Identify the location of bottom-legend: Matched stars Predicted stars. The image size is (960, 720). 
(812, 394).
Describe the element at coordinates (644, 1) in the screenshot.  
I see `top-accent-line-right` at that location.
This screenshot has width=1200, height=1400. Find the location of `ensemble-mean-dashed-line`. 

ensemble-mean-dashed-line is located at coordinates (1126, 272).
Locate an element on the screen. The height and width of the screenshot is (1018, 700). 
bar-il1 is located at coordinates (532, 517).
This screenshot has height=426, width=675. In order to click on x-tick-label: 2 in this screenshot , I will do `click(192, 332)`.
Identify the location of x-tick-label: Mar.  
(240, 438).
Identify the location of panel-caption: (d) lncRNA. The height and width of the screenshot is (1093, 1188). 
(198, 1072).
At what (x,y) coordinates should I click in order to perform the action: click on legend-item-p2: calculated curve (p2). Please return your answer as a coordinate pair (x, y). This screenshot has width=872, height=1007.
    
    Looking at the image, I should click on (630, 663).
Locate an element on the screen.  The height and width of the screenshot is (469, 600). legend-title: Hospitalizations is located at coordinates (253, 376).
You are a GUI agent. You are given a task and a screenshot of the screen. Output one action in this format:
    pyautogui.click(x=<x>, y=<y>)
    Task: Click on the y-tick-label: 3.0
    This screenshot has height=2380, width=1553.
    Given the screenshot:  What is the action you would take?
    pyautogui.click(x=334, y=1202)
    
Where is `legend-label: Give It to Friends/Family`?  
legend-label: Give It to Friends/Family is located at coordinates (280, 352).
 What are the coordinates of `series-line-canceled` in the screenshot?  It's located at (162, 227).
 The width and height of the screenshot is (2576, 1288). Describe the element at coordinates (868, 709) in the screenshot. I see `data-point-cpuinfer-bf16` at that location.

══════════════════════════════

EXERCISE REQUIREMENTS: Rewrite the rows above, putting "Point to the position of" in place of "Identify the location of" and leaving the rest untouched.

TASK RESPONSE:
Point to the position of bottom-legend: Matched stars Predicted stars. The image size is (960, 720). 
(812, 394).
Describe the element at coordinates (644, 1) in the screenshot.  
I see `top-accent-line-right` at that location.
This screenshot has width=1200, height=1400. Find the location of `ensemble-mean-dashed-line`. 

ensemble-mean-dashed-line is located at coordinates (1126, 272).
Locate an element on the screen. The height and width of the screenshot is (1018, 700). 
bar-il1 is located at coordinates (532, 517).
This screenshot has height=426, width=675. In order to click on x-tick-label: 2 in this screenshot , I will do `click(192, 332)`.
Point to the position of x-tick-label: Mar.  
(240, 438).
Point to the position of panel-caption: (d) lncRNA. The height and width of the screenshot is (1093, 1188). 
(198, 1072).
At what (x,y) coordinates should I click in order to perform the action: click on legend-item-p2: calculated curve (p2). Please return your answer as a coordinate pair (x, y). This screenshot has width=872, height=1007.
    
    Looking at the image, I should click on (630, 663).
Locate an element on the screen.  The height and width of the screenshot is (469, 600). legend-title: Hospitalizations is located at coordinates (253, 376).
You are a GUI agent. You are given a task and a screenshot of the screen. Output one action in this format:
    pyautogui.click(x=<x>, y=<y>)
    Task: Click on the y-tick-label: 3.0
    This screenshot has height=2380, width=1553.
    Given the screenshot:  What is the action you would take?
    pyautogui.click(x=334, y=1202)
    
Where is `legend-label: Give It to Friends/Family`?  
legend-label: Give It to Friends/Family is located at coordinates (280, 352).
 What are the coordinates of `series-line-canceled` in the screenshot?  It's located at (162, 227).
 The width and height of the screenshot is (2576, 1288). Describe the element at coordinates (868, 709) in the screenshot. I see `data-point-cpuinfer-bf16` at that location.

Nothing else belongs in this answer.